When Nik Turner was unceremoniously kicked out of Hawkwind in 1976 he headed to Cairo to consider his next move. While there he recorded an hour or two of flute improvisations inside the sarcophagus in the King’s Chamber of the Great Pyramid of Cheops. The resulting tapes provided the basis for his first solo album, Xitintoday, which was released in 1978 on the Charisma label, and credited to Nik Turner’s Sphynx. Steve Hillage produced the album, helping to craft the meandering solos into a suite of songs based on passages from The Egyptian Book of the Dead. Xitintoday is one of the more unusual concept albums from a decade filled with such things. I’ve always liked it, in many ways it’s closer to Hillage’s oeuvre than Turner’s, as well as being very different to anything else in the Hawk-sphere.

turner2.jpg

A faded promo badge. The ballpoint scrawl is Mr Turner’s autograph.

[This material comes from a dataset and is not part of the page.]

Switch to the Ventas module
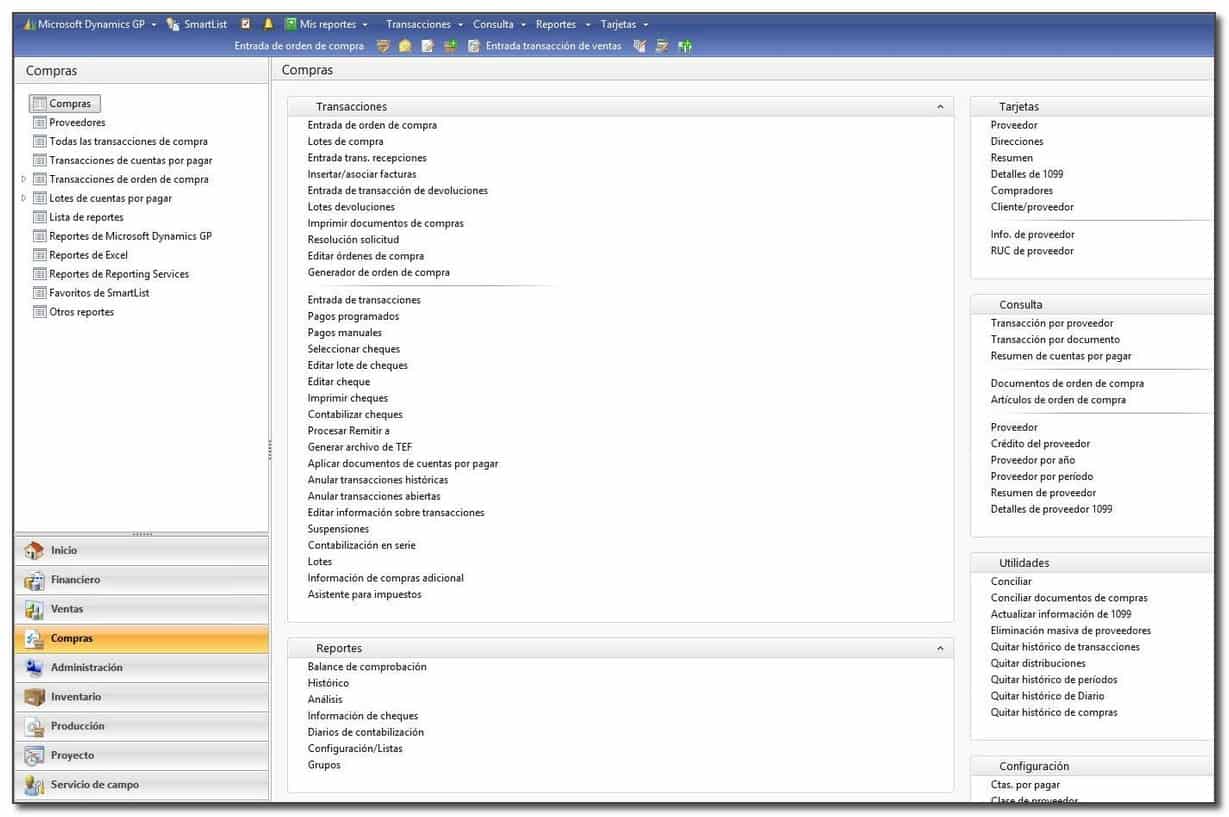 (35, 610)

Barney Bubbles’ design for the album is also very different to anything else in the Hawk-sphere, an example of what might be called his High Modernist period, when the hippy motifs and decorative pastiches of his earlier work were replaced with bold, flat colours and playful graphic designs. Xitintoday was released with a square booklet containing lyrics, notes about the mythological theme, and a series of pictures which combine diagrams and Ancient Egyptian reliefs with calligram-like wordplay. The back cover of the album exemplifies the latter, with the word “Day” spelled out in much smaller words reading “Night”; inside the booklet there’s a page for Isis the Moon Goddess where the words “Isis is is is is…” form a curve around a photograph of the Moon. The cover design continues the cosmic theme with a field of star shapes in which each star is created by the word “Twinkle”. The star field makes sense in the context of the booklet but I’ve wondered for a long time why Barney Bubbles thought it was a suitable cover design rather than simply being another booklet page.

turner3.jpg

The solution arrived last week when work-related research had me looking through old design books for examples of Ancient Egyptian ornamentation. One of these, The Grammar of Ornament (1856) by Owen Jones, contains several pages of full-colour plates filled with Egyptian pattern samples.

egypt1.jpg

And on one of those pages there are these two squares which made me think immediately of the Xitintoday cover. This might seem tenuous when the cover design doesn’t feature any red dots but Barney Bubbles was an avid Egyptophile, avid enough to name his son after one of the Egyptian gods. A quick search revealed many more examples of this pattern which are closer matches for the cover design.

egypt2.jpg

It turns out that the yellow star on a blue background was a common way of representing the night sky in Egyptian art, you’ll find the same stars in wall paintings and on the ceilings inside royal tombs.

egypt3.jpg

For years I’ve regarded the Xitintoday cover as being uncharacteristically random and abstract, surprisingly so when Bubbles designs from the same period are all so smart and well-considered. This discovery puts the Sphynx album in the same category, a design which avoids many more obvious solutions for a combination of the very old and the very new. Another feature of Barney Bubbles design is a kind of “Aha!” moment, when your appreciation of the design catches up with the thinking behind it. The appreciation this time has taken an outrageously long time to arrive but I’m pleased to have got there in the end.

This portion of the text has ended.